#### DATENSATZ

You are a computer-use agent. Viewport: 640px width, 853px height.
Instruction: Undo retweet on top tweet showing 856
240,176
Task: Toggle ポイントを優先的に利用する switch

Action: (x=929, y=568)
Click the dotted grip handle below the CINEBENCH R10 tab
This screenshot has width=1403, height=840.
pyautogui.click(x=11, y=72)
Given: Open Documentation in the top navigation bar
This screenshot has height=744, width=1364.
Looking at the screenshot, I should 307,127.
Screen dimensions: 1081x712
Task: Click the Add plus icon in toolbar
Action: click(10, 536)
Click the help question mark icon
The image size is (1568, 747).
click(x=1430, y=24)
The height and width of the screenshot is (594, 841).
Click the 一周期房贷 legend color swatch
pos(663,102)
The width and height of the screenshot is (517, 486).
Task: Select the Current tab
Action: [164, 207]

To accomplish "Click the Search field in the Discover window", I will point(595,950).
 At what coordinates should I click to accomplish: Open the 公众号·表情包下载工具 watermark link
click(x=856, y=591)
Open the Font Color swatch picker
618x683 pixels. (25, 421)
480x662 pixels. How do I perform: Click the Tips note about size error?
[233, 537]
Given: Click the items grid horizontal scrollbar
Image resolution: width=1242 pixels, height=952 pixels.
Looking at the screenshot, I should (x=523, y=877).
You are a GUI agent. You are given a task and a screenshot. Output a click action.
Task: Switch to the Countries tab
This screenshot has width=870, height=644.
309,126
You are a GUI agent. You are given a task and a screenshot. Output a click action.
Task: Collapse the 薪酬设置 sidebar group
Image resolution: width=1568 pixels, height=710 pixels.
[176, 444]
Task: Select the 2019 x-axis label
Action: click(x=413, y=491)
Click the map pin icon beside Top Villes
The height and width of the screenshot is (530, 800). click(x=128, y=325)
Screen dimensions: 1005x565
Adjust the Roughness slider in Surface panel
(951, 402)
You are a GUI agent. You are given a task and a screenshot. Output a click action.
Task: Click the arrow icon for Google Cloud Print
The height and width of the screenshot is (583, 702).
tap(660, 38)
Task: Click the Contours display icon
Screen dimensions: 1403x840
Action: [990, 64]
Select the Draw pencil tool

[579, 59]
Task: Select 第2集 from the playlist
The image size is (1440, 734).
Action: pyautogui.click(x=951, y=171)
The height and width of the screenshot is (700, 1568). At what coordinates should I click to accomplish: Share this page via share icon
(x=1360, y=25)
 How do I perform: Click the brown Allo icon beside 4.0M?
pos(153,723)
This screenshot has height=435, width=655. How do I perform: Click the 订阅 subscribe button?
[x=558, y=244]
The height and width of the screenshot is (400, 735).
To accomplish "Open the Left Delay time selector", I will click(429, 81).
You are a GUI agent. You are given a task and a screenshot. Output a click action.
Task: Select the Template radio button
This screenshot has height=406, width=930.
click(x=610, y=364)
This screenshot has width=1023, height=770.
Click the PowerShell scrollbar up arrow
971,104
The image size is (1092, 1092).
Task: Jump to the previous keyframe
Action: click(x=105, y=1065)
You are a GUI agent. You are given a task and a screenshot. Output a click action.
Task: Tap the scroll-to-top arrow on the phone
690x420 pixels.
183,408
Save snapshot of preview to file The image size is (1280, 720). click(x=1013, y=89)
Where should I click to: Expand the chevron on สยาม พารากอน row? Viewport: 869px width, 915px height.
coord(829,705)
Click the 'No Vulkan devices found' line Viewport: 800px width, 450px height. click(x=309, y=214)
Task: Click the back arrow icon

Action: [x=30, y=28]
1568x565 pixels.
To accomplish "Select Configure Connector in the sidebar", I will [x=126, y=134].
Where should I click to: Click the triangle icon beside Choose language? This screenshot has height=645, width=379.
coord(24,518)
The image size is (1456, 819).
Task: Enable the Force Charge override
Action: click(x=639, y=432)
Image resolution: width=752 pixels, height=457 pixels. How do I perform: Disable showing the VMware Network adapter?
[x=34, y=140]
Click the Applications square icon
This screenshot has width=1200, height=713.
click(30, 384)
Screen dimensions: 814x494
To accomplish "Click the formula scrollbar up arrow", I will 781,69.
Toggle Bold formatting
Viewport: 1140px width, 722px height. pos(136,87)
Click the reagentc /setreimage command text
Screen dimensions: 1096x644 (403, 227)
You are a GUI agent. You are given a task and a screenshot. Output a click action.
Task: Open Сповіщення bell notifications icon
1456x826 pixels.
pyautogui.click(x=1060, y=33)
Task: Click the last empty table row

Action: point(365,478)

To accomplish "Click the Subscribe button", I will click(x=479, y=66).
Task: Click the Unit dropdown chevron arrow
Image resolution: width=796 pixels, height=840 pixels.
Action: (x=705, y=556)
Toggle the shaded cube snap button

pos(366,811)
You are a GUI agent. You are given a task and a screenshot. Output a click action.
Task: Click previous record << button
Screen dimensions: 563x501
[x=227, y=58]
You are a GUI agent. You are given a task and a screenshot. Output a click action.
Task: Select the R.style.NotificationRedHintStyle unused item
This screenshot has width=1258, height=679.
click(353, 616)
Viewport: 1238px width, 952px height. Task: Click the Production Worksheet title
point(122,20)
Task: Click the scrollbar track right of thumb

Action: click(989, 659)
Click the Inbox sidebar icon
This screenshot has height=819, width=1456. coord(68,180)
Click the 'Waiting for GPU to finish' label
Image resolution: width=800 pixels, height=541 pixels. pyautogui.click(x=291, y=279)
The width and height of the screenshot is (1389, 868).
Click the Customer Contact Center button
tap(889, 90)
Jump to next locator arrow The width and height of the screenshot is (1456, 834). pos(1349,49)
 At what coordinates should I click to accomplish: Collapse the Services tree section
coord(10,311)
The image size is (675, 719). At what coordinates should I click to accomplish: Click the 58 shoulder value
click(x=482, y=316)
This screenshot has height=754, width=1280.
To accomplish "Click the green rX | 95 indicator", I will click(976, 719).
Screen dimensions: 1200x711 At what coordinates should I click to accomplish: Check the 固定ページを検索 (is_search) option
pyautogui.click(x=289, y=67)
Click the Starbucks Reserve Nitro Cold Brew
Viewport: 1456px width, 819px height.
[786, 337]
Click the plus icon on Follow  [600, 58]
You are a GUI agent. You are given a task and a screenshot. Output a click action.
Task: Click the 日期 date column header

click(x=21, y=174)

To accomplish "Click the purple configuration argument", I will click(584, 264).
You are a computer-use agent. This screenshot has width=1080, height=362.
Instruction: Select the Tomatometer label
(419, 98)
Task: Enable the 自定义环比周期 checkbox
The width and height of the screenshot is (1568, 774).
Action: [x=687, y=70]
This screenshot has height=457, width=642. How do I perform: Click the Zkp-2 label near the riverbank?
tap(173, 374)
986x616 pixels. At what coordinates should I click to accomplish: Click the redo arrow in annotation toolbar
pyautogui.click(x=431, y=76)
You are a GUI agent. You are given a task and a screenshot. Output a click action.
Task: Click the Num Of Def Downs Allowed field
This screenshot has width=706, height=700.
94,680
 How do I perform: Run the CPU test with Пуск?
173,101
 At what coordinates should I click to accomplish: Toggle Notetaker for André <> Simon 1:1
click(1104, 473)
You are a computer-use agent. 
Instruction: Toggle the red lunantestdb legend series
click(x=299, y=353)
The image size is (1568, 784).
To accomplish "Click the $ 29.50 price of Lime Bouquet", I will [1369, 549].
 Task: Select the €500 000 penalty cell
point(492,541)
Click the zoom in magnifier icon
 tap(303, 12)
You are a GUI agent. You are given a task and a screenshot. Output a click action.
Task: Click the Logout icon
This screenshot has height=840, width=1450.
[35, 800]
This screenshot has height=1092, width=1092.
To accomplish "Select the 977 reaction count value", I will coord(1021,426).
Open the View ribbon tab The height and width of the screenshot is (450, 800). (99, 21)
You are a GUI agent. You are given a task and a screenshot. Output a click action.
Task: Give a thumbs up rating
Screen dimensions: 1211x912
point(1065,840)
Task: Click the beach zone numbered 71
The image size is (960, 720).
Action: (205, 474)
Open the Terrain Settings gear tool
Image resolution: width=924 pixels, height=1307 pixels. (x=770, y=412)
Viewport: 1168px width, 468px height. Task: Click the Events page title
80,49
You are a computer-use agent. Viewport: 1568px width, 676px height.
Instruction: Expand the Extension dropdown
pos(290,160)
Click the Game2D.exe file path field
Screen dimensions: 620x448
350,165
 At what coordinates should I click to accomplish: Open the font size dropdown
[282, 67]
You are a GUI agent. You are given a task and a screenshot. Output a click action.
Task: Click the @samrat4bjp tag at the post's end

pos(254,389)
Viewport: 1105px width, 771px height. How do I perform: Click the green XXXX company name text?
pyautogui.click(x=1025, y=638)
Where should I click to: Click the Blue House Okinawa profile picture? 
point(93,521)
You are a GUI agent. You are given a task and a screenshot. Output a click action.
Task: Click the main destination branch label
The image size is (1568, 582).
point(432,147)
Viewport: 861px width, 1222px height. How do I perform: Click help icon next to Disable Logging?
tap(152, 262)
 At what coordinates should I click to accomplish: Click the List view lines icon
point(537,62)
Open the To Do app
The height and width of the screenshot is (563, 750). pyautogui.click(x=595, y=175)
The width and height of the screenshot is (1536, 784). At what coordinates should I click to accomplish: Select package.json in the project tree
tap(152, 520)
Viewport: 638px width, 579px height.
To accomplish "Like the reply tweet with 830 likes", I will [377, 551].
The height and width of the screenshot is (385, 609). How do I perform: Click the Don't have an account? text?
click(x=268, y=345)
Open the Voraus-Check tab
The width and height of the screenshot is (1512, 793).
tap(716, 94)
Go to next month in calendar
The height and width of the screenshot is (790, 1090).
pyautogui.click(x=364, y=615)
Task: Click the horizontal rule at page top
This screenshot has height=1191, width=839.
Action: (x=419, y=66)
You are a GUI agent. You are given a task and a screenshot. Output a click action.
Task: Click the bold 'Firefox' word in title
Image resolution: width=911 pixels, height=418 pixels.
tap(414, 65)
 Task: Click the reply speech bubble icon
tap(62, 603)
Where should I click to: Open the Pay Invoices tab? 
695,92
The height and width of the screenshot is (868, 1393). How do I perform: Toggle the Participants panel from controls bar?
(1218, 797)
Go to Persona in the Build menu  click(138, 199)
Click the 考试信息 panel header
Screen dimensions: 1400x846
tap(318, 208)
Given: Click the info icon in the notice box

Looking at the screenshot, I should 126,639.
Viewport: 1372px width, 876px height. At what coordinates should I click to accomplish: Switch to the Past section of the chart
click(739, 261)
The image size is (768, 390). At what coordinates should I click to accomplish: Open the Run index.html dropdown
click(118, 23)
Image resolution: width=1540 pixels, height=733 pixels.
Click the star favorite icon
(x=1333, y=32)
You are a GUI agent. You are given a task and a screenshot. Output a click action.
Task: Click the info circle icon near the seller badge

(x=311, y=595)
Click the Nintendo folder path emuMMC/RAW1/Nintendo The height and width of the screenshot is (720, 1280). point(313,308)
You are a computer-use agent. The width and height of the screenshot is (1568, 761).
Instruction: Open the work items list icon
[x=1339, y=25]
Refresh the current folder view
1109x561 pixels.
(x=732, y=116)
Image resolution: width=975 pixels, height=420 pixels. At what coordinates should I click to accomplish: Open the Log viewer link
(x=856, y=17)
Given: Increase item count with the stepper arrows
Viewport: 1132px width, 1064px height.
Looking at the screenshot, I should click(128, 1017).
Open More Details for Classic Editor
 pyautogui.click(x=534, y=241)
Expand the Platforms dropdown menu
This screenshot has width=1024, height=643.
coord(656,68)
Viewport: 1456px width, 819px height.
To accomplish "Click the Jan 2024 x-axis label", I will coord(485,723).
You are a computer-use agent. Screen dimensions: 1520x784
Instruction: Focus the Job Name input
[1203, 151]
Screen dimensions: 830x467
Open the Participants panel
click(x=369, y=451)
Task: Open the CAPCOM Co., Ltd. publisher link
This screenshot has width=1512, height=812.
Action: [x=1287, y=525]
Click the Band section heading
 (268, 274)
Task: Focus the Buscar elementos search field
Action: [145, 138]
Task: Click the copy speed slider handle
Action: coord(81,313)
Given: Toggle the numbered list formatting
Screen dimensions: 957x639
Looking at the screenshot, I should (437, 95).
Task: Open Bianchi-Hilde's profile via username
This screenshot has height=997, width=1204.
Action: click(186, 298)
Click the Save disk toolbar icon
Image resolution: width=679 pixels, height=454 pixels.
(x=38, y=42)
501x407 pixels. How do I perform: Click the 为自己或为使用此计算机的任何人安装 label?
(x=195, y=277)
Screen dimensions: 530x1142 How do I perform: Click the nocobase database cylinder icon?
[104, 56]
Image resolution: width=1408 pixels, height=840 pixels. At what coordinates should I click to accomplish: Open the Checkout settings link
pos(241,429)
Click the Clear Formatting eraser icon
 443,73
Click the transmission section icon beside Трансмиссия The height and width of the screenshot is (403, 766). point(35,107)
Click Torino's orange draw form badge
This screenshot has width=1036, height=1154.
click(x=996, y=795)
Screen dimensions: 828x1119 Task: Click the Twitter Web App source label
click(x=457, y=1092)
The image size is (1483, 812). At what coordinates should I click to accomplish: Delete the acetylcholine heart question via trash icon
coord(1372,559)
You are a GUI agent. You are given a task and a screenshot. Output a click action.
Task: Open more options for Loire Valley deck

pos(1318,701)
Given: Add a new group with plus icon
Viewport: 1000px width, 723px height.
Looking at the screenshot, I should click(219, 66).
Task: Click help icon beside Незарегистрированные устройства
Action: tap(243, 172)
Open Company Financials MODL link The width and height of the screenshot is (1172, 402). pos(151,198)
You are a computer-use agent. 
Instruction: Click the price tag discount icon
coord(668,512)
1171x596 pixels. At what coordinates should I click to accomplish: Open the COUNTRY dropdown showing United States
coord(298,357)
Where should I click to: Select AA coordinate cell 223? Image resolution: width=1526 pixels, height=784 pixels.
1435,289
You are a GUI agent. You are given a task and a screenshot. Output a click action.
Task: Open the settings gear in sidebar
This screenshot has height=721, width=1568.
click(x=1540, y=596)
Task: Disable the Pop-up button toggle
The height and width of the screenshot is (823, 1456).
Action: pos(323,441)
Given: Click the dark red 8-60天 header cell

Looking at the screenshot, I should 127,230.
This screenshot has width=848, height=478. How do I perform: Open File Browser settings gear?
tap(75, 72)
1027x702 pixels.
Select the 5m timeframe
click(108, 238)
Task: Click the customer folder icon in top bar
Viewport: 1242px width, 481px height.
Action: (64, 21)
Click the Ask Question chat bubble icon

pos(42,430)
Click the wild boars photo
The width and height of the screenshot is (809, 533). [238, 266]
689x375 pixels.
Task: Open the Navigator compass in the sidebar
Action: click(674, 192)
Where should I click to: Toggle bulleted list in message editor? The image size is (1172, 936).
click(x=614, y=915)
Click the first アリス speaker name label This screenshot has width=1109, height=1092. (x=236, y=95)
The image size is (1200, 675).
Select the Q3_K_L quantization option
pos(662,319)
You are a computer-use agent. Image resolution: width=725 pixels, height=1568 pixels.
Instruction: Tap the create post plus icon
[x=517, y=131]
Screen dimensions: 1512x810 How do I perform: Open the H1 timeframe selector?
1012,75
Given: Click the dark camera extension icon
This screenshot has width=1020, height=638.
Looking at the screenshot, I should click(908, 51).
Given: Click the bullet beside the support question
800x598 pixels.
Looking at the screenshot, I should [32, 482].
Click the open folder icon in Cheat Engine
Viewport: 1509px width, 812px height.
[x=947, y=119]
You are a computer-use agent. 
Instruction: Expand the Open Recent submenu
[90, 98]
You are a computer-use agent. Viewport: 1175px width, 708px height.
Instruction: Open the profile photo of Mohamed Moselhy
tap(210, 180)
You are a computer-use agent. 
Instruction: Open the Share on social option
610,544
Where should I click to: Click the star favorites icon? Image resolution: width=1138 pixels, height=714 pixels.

########

Schreib die Einträge Zeile für Zeile genau ab, vom Anfang bis einschließlich der Zeile mit "pyautogui.click(x=11, y=72)".

You are a computer-use agent. Viewport: 640px width, 853px height.
Instruction: Undo retweet on top tweet showing 856
240,176
Task: Toggle ポイントを優先的に利用する switch

Action: (x=929, y=568)
Click the dotted grip handle below the CINEBENCH R10 tab
This screenshot has width=1403, height=840.
pyautogui.click(x=11, y=72)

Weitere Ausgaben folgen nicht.